Good news for traditional brick and mortar stores has become increasingly tough to come by as the Internet continues accounting for an increasing percentage of the United States consumer’s disposable income. comScore released its estimates for online sales for the second quarter of 2011 today that put e-commerce spending at about $37.5 billion.
That increase marks a 14 percent increase over 2010 and the seventh consecutive quarter in which online shopping has trended up and to the right. The third quarter of 2009, the last decline, showed a two percent decrease over the second quarter.
The increase in usage does not necessarily mean an increase in per capita spending. The report also notes that the number of Internet buyers was up 16 percent, indicating the old adage of a rising tide raising all boats.
★ ★ ★
◆ ACTIONS TO TAKE
1. Can you condense the paragraph of the online sales passage that opens with "Good news for traditional brick and mortar stores" into a shorter version that keeps its main facts?
2. Will you return the portion of the online sales passage starting with "The increase in" and going on through "raising all boats.", copied word for word?
3. Could you supply the next part of the online sales passage, picking up right after its final sentence?
The records that come next are separate material, unrelated to the online sales passage.
★ ★ ★
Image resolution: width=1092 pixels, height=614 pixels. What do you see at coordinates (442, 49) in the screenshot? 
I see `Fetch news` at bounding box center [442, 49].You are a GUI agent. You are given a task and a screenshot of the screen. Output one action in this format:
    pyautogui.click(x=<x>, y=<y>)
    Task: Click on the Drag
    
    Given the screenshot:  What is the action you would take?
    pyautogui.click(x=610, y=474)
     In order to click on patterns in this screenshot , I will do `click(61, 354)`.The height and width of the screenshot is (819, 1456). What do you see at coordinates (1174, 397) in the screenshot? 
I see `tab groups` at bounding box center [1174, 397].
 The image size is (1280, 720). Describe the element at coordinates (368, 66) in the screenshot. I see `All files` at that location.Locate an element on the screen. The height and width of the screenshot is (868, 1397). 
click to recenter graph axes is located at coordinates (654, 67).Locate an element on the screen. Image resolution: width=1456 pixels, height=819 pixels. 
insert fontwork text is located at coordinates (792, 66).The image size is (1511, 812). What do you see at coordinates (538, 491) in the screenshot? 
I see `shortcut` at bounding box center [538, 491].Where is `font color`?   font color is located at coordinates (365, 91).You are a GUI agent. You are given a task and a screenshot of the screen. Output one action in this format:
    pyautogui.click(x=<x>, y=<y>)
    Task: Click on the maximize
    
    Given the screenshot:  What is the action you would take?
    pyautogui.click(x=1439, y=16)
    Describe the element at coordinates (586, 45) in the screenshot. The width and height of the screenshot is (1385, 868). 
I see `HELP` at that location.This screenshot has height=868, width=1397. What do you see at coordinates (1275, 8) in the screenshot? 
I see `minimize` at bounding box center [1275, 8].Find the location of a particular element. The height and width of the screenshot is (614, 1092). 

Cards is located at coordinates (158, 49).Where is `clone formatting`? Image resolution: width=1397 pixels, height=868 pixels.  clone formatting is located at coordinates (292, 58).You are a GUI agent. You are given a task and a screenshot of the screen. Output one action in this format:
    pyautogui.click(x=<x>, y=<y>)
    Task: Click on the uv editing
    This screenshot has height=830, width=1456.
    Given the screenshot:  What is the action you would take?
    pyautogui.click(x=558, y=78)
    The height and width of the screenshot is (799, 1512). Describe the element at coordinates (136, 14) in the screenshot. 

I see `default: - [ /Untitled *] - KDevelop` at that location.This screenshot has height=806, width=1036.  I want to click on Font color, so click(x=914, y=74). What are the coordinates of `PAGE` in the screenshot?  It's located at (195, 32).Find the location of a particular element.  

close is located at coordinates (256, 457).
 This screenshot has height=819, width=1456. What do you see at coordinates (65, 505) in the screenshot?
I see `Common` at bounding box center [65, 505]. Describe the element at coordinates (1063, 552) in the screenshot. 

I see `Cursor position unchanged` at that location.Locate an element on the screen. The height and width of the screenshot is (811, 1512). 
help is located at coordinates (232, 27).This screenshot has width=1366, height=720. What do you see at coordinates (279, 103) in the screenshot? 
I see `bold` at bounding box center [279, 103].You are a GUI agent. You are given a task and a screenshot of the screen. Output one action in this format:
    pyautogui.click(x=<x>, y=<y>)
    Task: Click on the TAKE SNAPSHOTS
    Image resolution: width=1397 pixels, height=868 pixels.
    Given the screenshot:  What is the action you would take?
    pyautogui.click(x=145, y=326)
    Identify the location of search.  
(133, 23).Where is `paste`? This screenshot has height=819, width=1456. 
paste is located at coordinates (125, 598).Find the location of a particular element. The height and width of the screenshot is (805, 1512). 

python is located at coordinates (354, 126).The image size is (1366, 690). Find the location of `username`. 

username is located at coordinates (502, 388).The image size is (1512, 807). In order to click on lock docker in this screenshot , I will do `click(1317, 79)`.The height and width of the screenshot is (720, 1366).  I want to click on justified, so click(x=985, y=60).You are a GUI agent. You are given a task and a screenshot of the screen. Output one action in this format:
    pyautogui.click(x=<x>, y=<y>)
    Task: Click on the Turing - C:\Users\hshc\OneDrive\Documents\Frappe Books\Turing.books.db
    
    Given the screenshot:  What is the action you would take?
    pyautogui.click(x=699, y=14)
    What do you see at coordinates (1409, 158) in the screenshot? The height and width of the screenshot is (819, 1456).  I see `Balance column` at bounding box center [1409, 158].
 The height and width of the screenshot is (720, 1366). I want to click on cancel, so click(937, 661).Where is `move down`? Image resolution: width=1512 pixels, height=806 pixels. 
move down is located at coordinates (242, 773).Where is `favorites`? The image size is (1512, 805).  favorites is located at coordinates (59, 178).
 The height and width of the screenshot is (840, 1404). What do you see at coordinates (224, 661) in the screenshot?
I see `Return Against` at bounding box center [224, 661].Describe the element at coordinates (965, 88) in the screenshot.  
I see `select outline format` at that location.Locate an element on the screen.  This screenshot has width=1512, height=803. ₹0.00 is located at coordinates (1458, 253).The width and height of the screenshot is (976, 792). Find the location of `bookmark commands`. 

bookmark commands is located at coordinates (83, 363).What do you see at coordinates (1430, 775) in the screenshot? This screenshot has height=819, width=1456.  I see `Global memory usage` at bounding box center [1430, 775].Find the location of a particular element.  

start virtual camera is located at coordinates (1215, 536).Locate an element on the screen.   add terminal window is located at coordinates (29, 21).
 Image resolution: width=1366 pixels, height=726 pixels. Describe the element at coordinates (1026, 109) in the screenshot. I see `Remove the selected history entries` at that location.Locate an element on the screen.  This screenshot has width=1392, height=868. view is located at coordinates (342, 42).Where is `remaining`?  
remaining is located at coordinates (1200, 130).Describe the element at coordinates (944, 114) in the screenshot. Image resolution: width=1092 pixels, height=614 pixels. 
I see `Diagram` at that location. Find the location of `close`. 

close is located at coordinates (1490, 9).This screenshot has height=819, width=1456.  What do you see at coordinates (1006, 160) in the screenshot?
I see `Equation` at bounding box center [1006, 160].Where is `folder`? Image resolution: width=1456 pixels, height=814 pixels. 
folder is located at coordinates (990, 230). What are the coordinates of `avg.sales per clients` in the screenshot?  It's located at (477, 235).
★ ★ ★
◆ ANSWERS TO THE EXERCISE
1. Good news for physical stores is harder to find as the Internet takes a growing share of U.S. consumers' disposable income. comScore's estimates, released today, put second-quarter 2011 e-commerce spending at about $37.5 billion.

2.
The increase in usage does not necessarily mean an increase in per capita spending. The report also notes that the number of Internet buyers was up 16 percent, indicating the old adage of a rising tide raising all boats.

3.
“Almost $1 in every $10 of discretionary spending now occurring online,” said comScore chairman Gian Fulgoni in the report. “With economic growth remaining soft, the unemployment rate stubbornly high and financial markets in turmoil, consumers are less optimistic today than they have been in preceding quarters, which raises concerns for the future. We believe the third quarter will be an important indicator of which direction this economy is really headed and what that will mean for consumer spending.”
Another way to take that is: just because online shopping is skyrocketing, doesn’t necessarily mean the economy is recovering.
Consumer electronics, computer hardware and software each grew at least 15 percent versus last year. In addition, the top 25 online retailers saw a market share decline, albeit quite small, from 67.7 to 66.4 percent, indicating that small to medium-sized online retailers have clawed back some turf from the big guys.